According to HSBC the RBA could look to lift interest rates by the second half of the year off the back of strong economic growth and mining sector improvement.
In the latest figures from their Asian Economics report, GDP growth figures were slightly above trend.
“The main force at work has been that mining investment is stabilizing, after having fallen significantly in recent years,” HSBC’s chief economist Paul Bloxham told The Adviser.
“At the same time, growth in the non-mining sectors has remained solid.”
“As conditions in the mining industry improve and the local labour market tightens up, we expect a modest pick-up in wages growth, which should in turn, see the RBA begin to normalize its current very stimulatory cash rate setting in 2018,” he said.

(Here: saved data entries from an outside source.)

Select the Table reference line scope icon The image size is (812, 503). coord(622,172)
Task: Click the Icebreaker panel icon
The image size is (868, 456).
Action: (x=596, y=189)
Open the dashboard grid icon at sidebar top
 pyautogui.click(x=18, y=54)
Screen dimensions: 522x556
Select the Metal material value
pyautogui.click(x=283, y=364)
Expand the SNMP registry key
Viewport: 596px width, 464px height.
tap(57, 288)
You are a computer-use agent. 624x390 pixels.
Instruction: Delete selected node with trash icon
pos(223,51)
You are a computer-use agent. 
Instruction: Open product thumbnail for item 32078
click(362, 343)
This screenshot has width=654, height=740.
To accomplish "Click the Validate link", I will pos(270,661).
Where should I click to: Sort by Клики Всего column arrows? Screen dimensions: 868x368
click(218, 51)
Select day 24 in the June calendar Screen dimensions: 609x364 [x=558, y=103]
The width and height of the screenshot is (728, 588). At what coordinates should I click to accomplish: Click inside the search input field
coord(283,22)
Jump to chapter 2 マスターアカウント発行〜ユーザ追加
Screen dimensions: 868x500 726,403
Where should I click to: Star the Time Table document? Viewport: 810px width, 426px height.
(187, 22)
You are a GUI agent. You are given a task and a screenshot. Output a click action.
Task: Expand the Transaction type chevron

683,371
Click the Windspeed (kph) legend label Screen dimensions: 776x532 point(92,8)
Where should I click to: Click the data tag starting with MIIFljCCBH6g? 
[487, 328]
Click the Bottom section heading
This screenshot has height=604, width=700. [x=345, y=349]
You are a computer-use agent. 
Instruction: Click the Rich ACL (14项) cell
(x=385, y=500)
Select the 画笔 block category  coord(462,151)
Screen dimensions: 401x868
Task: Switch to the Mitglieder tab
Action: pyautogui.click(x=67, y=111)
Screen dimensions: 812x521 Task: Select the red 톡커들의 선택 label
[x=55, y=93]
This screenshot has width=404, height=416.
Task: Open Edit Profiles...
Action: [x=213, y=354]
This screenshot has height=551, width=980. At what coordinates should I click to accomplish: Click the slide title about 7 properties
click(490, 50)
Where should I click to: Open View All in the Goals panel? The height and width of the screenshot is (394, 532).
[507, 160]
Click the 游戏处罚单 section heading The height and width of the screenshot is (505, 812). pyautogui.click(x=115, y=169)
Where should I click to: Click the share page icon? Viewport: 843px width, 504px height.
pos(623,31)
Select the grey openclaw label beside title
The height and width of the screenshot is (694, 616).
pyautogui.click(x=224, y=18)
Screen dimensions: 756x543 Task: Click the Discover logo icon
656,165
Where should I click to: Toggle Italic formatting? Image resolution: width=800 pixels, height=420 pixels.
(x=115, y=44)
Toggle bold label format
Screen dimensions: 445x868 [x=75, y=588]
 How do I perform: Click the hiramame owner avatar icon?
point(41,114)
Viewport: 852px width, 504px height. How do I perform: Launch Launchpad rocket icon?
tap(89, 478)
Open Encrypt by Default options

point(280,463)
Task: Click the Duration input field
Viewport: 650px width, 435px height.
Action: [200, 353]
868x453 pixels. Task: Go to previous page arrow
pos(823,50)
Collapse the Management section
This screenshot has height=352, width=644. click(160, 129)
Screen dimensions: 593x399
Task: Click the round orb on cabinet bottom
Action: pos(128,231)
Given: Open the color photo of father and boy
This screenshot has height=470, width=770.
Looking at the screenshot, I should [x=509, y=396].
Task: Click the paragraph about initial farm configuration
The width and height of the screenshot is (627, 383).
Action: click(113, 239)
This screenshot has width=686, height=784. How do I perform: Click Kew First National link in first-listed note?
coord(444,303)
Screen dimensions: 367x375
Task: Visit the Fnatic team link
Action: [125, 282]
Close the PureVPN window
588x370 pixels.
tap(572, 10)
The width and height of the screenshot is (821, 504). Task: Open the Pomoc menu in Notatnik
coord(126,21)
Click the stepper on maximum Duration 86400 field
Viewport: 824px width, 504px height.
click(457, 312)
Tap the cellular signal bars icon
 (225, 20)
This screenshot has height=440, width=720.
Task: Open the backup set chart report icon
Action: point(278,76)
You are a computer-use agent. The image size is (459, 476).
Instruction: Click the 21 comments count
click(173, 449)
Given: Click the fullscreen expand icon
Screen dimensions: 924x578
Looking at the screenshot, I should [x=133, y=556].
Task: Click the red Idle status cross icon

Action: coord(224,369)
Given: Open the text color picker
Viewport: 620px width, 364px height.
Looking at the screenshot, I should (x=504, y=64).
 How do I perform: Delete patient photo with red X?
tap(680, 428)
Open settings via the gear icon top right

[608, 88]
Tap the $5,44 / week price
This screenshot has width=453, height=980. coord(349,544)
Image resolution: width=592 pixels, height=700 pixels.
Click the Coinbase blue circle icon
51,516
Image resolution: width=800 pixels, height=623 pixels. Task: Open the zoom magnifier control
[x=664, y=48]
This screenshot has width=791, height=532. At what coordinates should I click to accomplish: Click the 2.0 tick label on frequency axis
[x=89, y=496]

“Our central case is for the RBA to begin to lift its cash rate from mid-2018.”
The main factor holding back any moves on interest rates is the sluggish growth in wages which some economists tip will stay sluggish for some time yet despite economic improvements.
HSBC says the cooling housing markets in Melbourne and Sydney could also take some of the sting out of economic and wage growth.
Major bank the NAB also expect the RBA to lift rates at some point this year as long as there isn’t a severe correction in house prices, or a property bubble burst.
They say if house prices on the contrary keep rising, then it will make the case for higher rates this year stronger.
AMP Capital Capital’s Shane Oliver doesn’t think there’ll be any rate hikes until next year.
“House prices in Sydney and Melbourne are expected to fall by around 5 per cent or so this year,” he told The Adviser.
“Still low interest rates and support for first home buyers are providing some support and should help ensure only moderate price falls.”
“A property crash is unlikely in the absence of much higher interest rates and/or unemployment – both of which are unlikely,” he said.